GIVEN EXERCISE: Update the rows that follow, replacing "computer-use agent" with "screen-automation agent" and leaving everything else unchanged.

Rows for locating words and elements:
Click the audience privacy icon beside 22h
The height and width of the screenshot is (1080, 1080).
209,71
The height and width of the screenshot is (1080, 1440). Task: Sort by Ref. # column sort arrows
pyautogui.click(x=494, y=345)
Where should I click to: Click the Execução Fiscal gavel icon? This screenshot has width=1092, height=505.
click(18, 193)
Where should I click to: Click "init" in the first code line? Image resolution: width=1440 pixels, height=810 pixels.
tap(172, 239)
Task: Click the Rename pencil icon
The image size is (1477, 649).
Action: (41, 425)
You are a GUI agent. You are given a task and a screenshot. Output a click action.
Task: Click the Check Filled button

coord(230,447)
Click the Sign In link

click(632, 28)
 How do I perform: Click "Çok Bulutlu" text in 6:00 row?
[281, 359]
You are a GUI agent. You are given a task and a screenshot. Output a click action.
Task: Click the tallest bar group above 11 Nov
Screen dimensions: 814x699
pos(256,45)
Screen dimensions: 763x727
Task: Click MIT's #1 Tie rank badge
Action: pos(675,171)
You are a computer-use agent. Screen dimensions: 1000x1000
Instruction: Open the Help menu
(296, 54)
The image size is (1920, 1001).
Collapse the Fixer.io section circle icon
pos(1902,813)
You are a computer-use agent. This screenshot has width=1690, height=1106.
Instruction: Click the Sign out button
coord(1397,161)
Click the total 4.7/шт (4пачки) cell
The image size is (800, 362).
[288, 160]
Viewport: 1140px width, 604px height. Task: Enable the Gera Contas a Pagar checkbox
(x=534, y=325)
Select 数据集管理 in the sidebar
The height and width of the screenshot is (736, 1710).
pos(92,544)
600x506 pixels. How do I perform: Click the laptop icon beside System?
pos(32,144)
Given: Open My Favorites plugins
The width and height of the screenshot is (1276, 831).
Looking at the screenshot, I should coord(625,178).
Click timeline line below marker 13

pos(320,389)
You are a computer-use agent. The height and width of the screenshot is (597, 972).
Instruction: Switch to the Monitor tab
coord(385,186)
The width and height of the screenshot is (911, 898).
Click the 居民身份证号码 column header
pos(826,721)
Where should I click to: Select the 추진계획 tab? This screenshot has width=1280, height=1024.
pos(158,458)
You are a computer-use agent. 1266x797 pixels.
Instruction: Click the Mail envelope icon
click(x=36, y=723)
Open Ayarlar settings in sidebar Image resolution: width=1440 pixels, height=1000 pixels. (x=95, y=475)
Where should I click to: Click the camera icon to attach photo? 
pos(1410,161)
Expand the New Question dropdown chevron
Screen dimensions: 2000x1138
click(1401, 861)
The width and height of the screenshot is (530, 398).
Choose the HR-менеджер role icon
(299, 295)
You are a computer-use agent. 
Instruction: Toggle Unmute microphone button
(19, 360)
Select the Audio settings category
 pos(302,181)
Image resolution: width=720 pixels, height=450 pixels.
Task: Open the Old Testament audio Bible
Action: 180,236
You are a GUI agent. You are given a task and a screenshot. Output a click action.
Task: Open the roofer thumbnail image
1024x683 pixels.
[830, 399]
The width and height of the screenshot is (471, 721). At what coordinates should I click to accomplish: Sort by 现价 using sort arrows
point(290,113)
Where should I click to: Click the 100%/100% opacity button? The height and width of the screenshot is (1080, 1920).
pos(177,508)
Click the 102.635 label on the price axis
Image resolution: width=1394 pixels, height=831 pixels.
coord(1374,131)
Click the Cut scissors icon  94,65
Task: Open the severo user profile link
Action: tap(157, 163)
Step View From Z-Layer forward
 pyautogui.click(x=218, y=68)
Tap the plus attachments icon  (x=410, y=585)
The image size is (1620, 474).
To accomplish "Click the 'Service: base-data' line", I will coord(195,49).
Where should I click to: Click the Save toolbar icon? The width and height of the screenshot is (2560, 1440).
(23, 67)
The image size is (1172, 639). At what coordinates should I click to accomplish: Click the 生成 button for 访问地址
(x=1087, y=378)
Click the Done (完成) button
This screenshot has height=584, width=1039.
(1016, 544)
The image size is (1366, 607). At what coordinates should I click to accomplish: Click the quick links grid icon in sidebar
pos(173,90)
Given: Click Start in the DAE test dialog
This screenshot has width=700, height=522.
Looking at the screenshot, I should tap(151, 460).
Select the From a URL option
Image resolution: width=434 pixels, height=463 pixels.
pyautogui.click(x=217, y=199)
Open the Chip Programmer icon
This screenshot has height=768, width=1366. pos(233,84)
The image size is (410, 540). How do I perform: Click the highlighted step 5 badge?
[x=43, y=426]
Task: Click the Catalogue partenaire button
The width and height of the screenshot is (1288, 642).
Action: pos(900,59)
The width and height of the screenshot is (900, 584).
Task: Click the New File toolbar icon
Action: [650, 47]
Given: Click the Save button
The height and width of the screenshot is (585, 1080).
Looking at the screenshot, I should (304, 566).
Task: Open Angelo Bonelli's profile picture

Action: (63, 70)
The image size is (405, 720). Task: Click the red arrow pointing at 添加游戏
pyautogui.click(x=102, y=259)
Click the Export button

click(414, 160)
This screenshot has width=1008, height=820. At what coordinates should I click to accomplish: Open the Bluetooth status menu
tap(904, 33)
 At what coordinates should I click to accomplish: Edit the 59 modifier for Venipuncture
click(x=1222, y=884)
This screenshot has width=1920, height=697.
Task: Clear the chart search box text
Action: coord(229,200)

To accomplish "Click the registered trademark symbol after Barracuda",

PROBLEM SOLUTION:
Click the audience privacy icon beside 22h
The height and width of the screenshot is (1080, 1080).
209,71
The height and width of the screenshot is (1080, 1440). Task: Sort by Ref. # column sort arrows
pyautogui.click(x=494, y=345)
Where should I click to: Click the Execução Fiscal gavel icon? This screenshot has width=1092, height=505.
click(18, 193)
Where should I click to: Click "init" in the first code line? Image resolution: width=1440 pixels, height=810 pixels.
tap(172, 239)
Task: Click the Rename pencil icon
The image size is (1477, 649).
Action: (41, 425)
You are a GUI agent. You are given a task and a screenshot. Output a click action.
Task: Click the Check Filled button

coord(230,447)
Click the Sign In link

click(632, 28)
 How do I perform: Click "Çok Bulutlu" text in 6:00 row?
[281, 359]
You are a GUI agent. You are given a task and a screenshot. Output a click action.
Task: Click the tallest bar group above 11 Nov
Screen dimensions: 814x699
pos(256,45)
Screen dimensions: 763x727
Task: Click MIT's #1 Tie rank badge
Action: pos(675,171)
You are a screen-automation agent. Screen dimensions: 1000x1000
Instruction: Open the Help menu
(296, 54)
The image size is (1920, 1001).
Collapse the Fixer.io section circle icon
pos(1902,813)
You are a screen-automation agent. This screenshot has width=1690, height=1106.
Instruction: Click the Sign out button
coord(1397,161)
Click the total 4.7/шт (4пачки) cell
The image size is (800, 362).
[288, 160]
Viewport: 1140px width, 604px height. Task: Enable the Gera Contas a Pagar checkbox
(x=534, y=325)
Select 数据集管理 in the sidebar
The height and width of the screenshot is (736, 1710).
pos(92,544)
600x506 pixels. How do I perform: Click the laptop icon beside System?
pos(32,144)
Given: Open My Favorites plugins
The width and height of the screenshot is (1276, 831).
Looking at the screenshot, I should coord(625,178).
Click timeline line below marker 13

pos(320,389)
You are a screen-automation agent. The height and width of the screenshot is (597, 972).
Instruction: Switch to the Monitor tab
coord(385,186)
The width and height of the screenshot is (911, 898).
Click the 居民身份证号码 column header
pos(826,721)
Where should I click to: Select the 추진계획 tab? This screenshot has width=1280, height=1024.
pos(158,458)
You are a screen-automation agent. 1266x797 pixels.
Instruction: Click the Mail envelope icon
click(x=36, y=723)
Open Ayarlar settings in sidebar Image resolution: width=1440 pixels, height=1000 pixels. (x=95, y=475)
Where should I click to: Click the camera icon to attach photo? 
pos(1410,161)
Expand the New Question dropdown chevron
Screen dimensions: 2000x1138
click(1401, 861)
The width and height of the screenshot is (530, 398).
Choose the HR-менеджер role icon
(299, 295)
You are a screen-automation agent. 
Instruction: Toggle Unmute microphone button
(19, 360)
Select the Audio settings category
 pos(302,181)
Image resolution: width=720 pixels, height=450 pixels.
Task: Open the Old Testament audio Bible
Action: 180,236
You are a GUI agent. You are given a task and a screenshot. Output a click action.
Task: Open the roofer thumbnail image
1024x683 pixels.
[830, 399]
The width and height of the screenshot is (471, 721). At what coordinates should I click to accomplish: Sort by 现价 using sort arrows
point(290,113)
Where should I click to: Click the 100%/100% opacity button? The height and width of the screenshot is (1080, 1920).
pos(177,508)
Click the 102.635 label on the price axis
Image resolution: width=1394 pixels, height=831 pixels.
coord(1374,131)
Click the Cut scissors icon  94,65
Task: Open the severo user profile link
Action: tap(157, 163)
Step View From Z-Layer forward
 pyautogui.click(x=218, y=68)
Tap the plus attachments icon  (x=410, y=585)
The image size is (1620, 474).
To accomplish "Click the 'Service: base-data' line", I will coord(195,49).
Where should I click to: Click the Save toolbar icon? The width and height of the screenshot is (2560, 1440).
(23, 67)
The image size is (1172, 639). At what coordinates should I click to accomplish: Click the 生成 button for 访问地址
(x=1087, y=378)
Click the Done (完成) button
This screenshot has height=584, width=1039.
(1016, 544)
The image size is (1366, 607). At what coordinates should I click to accomplish: Click the quick links grid icon in sidebar
pos(173,90)
Given: Click Start in the DAE test dialog
This screenshot has width=700, height=522.
Looking at the screenshot, I should tap(151, 460).
Select the From a URL option
Image resolution: width=434 pixels, height=463 pixels.
pyautogui.click(x=217, y=199)
Open the Chip Programmer icon
This screenshot has height=768, width=1366. pos(233,84)
The image size is (410, 540). How do I perform: Click the highlighted step 5 badge?
[x=43, y=426]
Task: Click the Catalogue partenaire button
The width and height of the screenshot is (1288, 642).
Action: pos(900,59)
The width and height of the screenshot is (900, 584).
Task: Click the New File toolbar icon
Action: [650, 47]
Given: Click the Save button
The height and width of the screenshot is (585, 1080).
Looking at the screenshot, I should (304, 566).
Task: Open Angelo Bonelli's profile picture

Action: (63, 70)
The image size is (405, 720). Task: Click the red arrow pointing at 添加游戏
pyautogui.click(x=102, y=259)
Click the Export button

click(414, 160)
This screenshot has width=1008, height=820. At what coordinates should I click to accomplish: Open the Bluetooth status menu
tap(904, 33)
 At what coordinates should I click to accomplish: Edit the 59 modifier for Venipuncture
click(x=1222, y=884)
This screenshot has width=1920, height=697.
Task: Clear the chart search box text
Action: coord(229,200)

To accomplish "Click the registered trademark symbol after Barracuda",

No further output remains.